That jump in demand preceded the more than $1 billion in sales so far this year of properties used for transferring freight, truck maintenance and equipment storage around the United States, CoStar data shows. Buyers of the real estate, a crucial link in the U.S. supply chain, include firms such as Salt Lake City-based Bridge Logistics Properties and Realterm Logistics of Annapolis, Maryland.
“Truck terminals are a real hard product type to buy because there’s pent-up demand from e-commerce companies, retailers and trucking companies for facilities to move goods and consolidate product," Paul Jones, a managing director for Bridge Logistics, said in an interview. "At the same time, they’re very hard to get approved and built because municipalities and communities really don’t like the stigma of truck traffic.”
Most truck terminals, an important link in the U.S. supply chain, have been owned by longtime operators and rarely go up for sale — and those that do are seeing record investor demand that makes it hard to find a terminal to buy. Large funds controlled by such investors as global banking giant JPMorgan Chase have raised billions to buy the properties.
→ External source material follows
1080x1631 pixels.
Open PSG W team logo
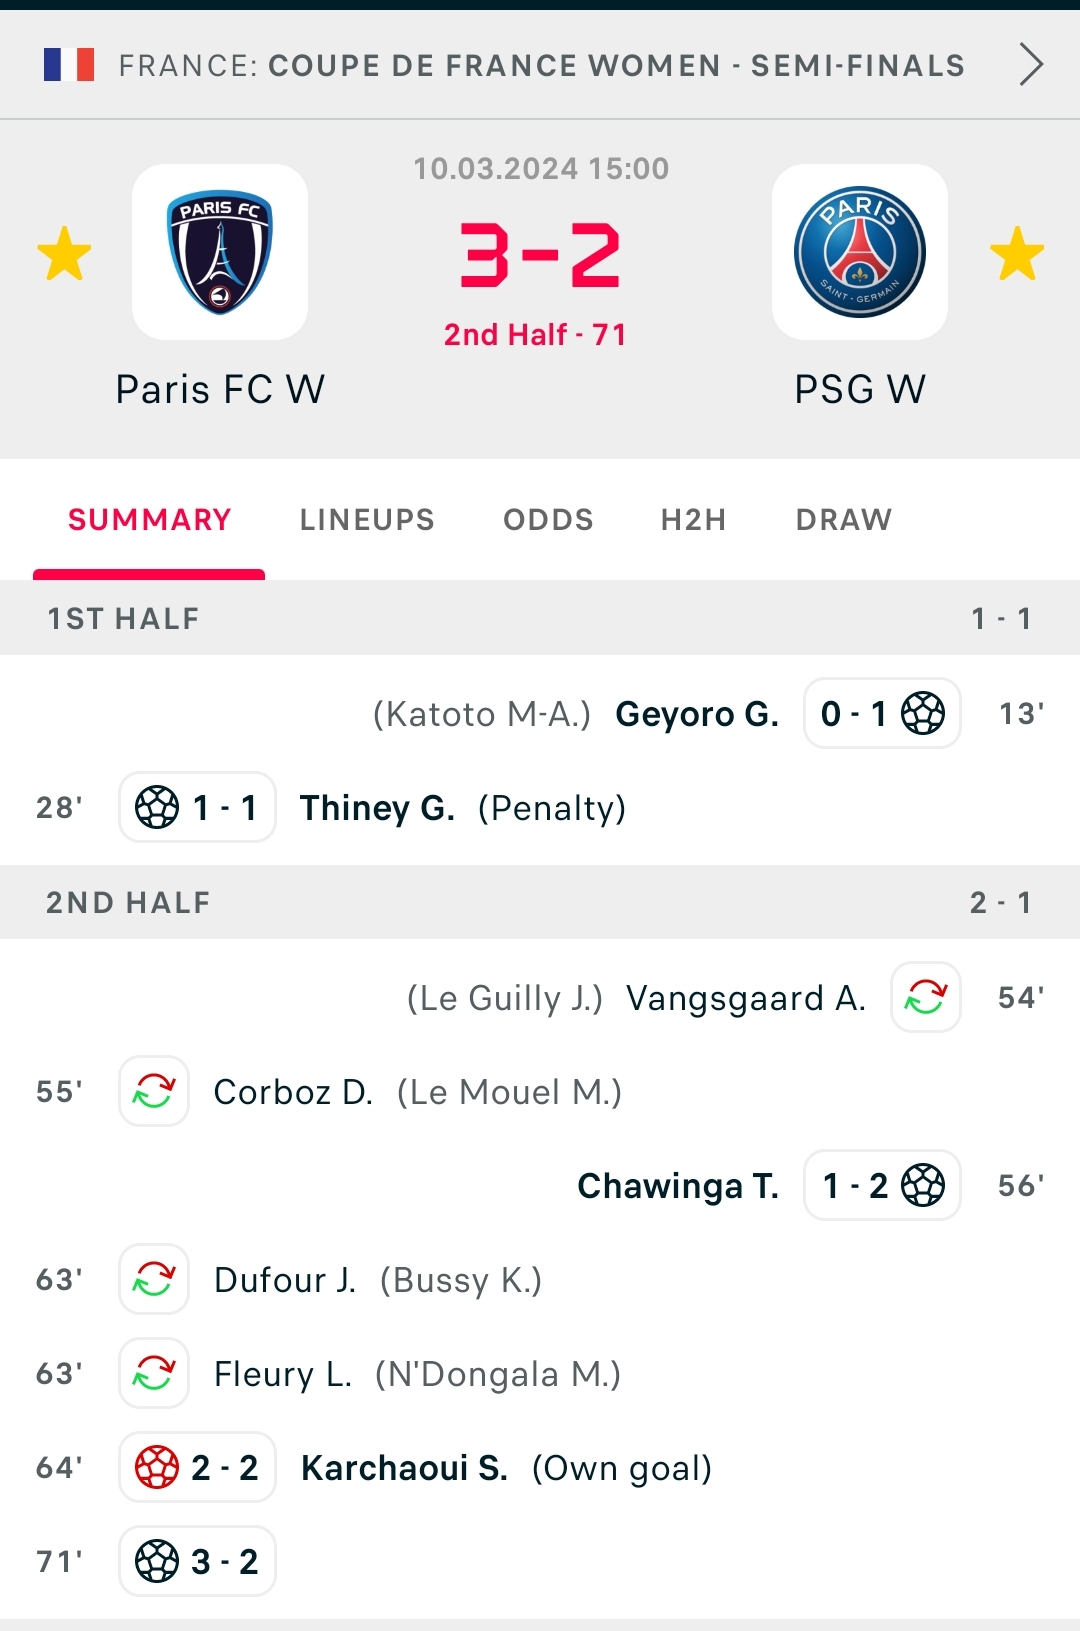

"Storage yards and terminals have historically been owner occupied, and there’s not an abundance of them," JLL industrial broker Patrick Wood told CoStar. "Because there’s such a limited supply, the occupier that gets control of one very rarely will leave."
Unlike in-demand warehouses used to store goods that can have millions of square feet under one roof, truck terminals typically range from 15,000 to 100,000 square feet with plenty of truck and trailer parking. As a result, proposals to build truck terminals and storage yards are often opposed in communities wary of potential traffic congestion, pollution and the sight of truck and trailer parking and storage lots.

"That area was one of the most actively speculated land markets in the country," Wood said. "Truck terminals and storage facilities had to find other locations, and when you have a dwindling supply of a product type, it creates more demand for what's still available."
The latest wave of high-dollar terminal and storage yard purchases is persuading more longtime owners to sell, Wood said.
"Some of these owner operators are making more money on their real estate than they ever did in their operating businesses," he added.
The facilities are often not listed or marketed for sale. Jones of Bridge Logistics Properties said his company was at the right place at the right time to buy a rarely available truck freight loading terminal in Southern California’s Inland Empire industrial hub. But it came at a high price.
The terminal across 14 acres at 2650 S. Willow Ave. in Rialto became available after Canadian transportation and logistics company TFI International bought it last year as part of an $800 million purchase of UPS' freight operations. Bridge paid $83 million — one of the largest amounts shelled out on record for a truck terminal in the Inland Empire — for the 41,100-square-foot building with a truck wash and nearly 7 acres for trailer storage.
“TFI was looking to sell some facilities to help finance the purchase of UPS Freight and we got lucky,” Jones, who with other industrial real estate executives last year helped launch the logistics division of Salt Lake City-based real estate investment management giant Bridge Investment Group, told CoStar News. "We sent an unsolicited offer and were at the right time and right place."
Bridge has quickly amassed a portfolio of nearly 15 million square feet of warehouses, terminals, storage facilities and other industrial properties purchased or under agreement to buy.

Moreover, municipal leaders often face pressure from residents opposed to the projects based on fears they will bring traffic, accident hazards and air pollution. In one recent example, elected leaders in northeast Georgia's Banks County voted to reject logistics firm Southeastern Freightline's proposal to build a terminal with 150 dock doors.
Commissioners in the largely rural county turned against the project because of Southeastern's estimates that the terminal would create a higher-than-expected 2,300 truck trips per day along routes shared by school buses during the morning and afternoon.
"We know a truck coming down at 55 miles per hour cannot stop if a school bus suddenly pulls out," said Ellen Hulford, one of 20 residents who spoke to oppose the plan during the commission's Aug. 23 meeting. "I’m not opposed to growth; it's inevitable and happens everywhere no matter where you live, but your obligation is to do what’s best and what makes sense for the county as a whole."
Commissioners voted 5-0 to reject the proposal.
Between the lack of tax revenue and job creation and the opposition, it's not unusual for local planning departments and leaders to kill terminal and storage yard proposals from developers.
"From a city’s prospective, the inherent benefits just aren’t there," JLL's Wood said. "Truck yards just don’t look as good as these modern state-of-the-art industrial buildings that are so immaculately designed that they look like office buildings."